##### DATOS PROPORCIONADOS

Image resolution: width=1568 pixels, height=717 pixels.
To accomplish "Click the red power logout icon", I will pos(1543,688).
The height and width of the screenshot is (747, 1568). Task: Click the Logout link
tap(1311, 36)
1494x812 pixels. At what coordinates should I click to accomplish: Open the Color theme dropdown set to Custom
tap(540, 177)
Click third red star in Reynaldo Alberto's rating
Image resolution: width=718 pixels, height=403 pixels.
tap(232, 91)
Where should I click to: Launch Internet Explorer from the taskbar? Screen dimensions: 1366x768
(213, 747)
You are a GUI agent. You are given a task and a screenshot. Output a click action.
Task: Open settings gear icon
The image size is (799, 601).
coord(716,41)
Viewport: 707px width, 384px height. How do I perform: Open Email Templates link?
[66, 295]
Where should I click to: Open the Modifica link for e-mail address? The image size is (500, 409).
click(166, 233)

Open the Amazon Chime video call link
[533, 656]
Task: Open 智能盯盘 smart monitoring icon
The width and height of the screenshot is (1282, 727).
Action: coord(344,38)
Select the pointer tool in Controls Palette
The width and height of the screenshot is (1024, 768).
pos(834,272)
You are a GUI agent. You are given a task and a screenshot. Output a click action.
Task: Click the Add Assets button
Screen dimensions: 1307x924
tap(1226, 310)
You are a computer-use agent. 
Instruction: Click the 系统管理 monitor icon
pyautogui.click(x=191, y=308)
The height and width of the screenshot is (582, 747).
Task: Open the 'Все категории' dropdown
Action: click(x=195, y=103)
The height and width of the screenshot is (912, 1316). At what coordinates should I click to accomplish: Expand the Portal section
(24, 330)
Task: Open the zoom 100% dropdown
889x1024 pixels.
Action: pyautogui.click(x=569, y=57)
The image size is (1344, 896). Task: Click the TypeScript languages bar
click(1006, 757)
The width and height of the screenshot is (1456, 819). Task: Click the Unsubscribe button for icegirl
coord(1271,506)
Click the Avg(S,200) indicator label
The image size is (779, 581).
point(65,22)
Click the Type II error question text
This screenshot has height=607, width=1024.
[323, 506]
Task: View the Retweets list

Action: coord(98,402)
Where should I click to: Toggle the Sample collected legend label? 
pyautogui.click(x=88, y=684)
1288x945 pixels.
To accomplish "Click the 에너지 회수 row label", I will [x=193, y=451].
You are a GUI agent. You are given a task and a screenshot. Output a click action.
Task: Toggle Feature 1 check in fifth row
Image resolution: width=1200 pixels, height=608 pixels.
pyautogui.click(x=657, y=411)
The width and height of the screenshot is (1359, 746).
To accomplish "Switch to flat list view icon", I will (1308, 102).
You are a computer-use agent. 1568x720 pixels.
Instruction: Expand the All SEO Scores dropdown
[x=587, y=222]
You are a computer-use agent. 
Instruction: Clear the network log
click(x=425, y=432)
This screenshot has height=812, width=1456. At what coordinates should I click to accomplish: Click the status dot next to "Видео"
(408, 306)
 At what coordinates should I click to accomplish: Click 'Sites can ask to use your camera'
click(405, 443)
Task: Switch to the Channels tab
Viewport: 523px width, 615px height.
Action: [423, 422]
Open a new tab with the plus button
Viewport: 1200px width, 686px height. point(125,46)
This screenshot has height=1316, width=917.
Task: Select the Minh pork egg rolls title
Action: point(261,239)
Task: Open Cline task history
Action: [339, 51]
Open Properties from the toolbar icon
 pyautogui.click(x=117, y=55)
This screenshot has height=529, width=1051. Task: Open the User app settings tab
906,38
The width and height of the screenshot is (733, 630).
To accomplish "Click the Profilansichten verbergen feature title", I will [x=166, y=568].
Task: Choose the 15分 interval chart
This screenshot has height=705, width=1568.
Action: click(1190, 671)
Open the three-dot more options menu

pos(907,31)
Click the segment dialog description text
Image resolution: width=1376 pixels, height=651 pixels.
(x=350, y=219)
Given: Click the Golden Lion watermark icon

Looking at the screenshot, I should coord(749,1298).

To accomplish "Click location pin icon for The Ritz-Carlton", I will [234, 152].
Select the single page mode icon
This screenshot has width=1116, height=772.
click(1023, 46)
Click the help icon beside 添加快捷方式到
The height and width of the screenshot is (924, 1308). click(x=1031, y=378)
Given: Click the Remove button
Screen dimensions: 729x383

##########

TAREA REQUERIDA >>
Filtra las líneas de arriba y copia cada una que contenga la palabra "pixels".

RESULTADO COMPLETO >>
Image resolution: width=1568 pixels, height=717 pixels.
1494x812 pixels. At what coordinates should I click to accomplish: Open the Color theme dropdown set to Custom
Image resolution: width=718 pixels, height=403 pixels.
889x1024 pixels.
1288x945 pixels.
Image resolution: width=1200 pixels, height=608 pixels.
You are a computer-use agent. 1568x720 pixels.
Image resolution: width=1376 pixels, height=651 pixels.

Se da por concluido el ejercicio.